15.00.02-21 GDC 10 requires that the reactor core and associated coolant, control, and protection systems shall be designed with appropriate margin to assure that SAFDLs are not exceeded during any condition of normal operation, including the effects of AOOs. GDC 15 requires that the RCS and associated auxiliary, control, and protection systems shall be designed with sufficient margin to assure that the design conditions of the RCPB are not exceeded during any condition of normal operation, including AOOs.
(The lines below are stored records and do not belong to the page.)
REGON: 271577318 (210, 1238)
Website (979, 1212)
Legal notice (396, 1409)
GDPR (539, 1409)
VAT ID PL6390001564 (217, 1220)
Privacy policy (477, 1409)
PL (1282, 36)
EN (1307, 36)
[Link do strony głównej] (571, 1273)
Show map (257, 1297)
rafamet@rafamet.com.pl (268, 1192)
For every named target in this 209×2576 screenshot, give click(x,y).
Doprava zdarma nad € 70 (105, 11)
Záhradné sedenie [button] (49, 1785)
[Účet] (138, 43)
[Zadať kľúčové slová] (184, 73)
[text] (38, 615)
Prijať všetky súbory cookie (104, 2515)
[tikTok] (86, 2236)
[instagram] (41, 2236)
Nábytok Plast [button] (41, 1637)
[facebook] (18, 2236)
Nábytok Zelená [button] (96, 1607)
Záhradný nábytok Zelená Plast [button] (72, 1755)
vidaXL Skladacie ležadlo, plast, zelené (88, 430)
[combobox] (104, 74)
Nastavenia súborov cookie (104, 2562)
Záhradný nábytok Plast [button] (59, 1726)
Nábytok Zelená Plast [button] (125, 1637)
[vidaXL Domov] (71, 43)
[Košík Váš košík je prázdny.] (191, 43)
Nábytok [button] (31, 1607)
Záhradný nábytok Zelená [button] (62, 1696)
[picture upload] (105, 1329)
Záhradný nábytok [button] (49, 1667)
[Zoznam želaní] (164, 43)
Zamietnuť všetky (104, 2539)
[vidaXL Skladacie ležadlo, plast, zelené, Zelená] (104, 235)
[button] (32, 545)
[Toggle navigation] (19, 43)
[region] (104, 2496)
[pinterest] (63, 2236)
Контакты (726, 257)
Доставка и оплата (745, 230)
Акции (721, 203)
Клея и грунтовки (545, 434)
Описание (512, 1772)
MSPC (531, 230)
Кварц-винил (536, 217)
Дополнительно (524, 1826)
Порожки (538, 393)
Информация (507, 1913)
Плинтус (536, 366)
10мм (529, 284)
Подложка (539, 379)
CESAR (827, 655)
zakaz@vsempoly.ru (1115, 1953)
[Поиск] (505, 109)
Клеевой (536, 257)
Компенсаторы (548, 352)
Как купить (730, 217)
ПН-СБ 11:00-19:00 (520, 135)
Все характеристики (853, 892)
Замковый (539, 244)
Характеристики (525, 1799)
TR-0516-49416-P supports the conclusions relative to GDC 10 and 15 the NuScale FSAR. The information in TR-0516-49416-P needs to be accurate and consistent so the staff is able to make a reasonable assurance finding.
The staff noted that TR-0516-49416-P contains the following apparent typographical errors that affect technical meaning or details:
x Word(s) seem to be missing from a sentence in the last paragraph of TR Page 29, which states, "After DHRS is actuated, the in the DHRS flows into the SG."
x Section 5.1.4.29, (( )) , states that the primary pressure is one of the FOMs [figures of merit] in Phase 3. However, Section 5.1.3 of the TR states that primary pressure is only a FOM in Phases 1 and 2.
x Figures 5-30 and 5-31 appear to be identical despite claiming to show mid and upper temperatures, respectively. The same is true for and Figures 5-36 and 5-37.
x It appears the title of Section 5.3.5.2, "5.3.5.2 Helical Coil Steam Generator Modeling
(( )) is incorrect, as the section discusses modeling at (( )) .
x It appears that the numbering of components, junctions, etc. on the nodalization diagram in Figure 6-2 is incorrect based on comparison to the NRELAP5 basemodel described in EC-A010-1782, "NuScale NRELAP5 Module Basemodel."
Please address the above items by either (1) updating TR-0516-49416-P to correct them or (2) justifying why the information is accurate.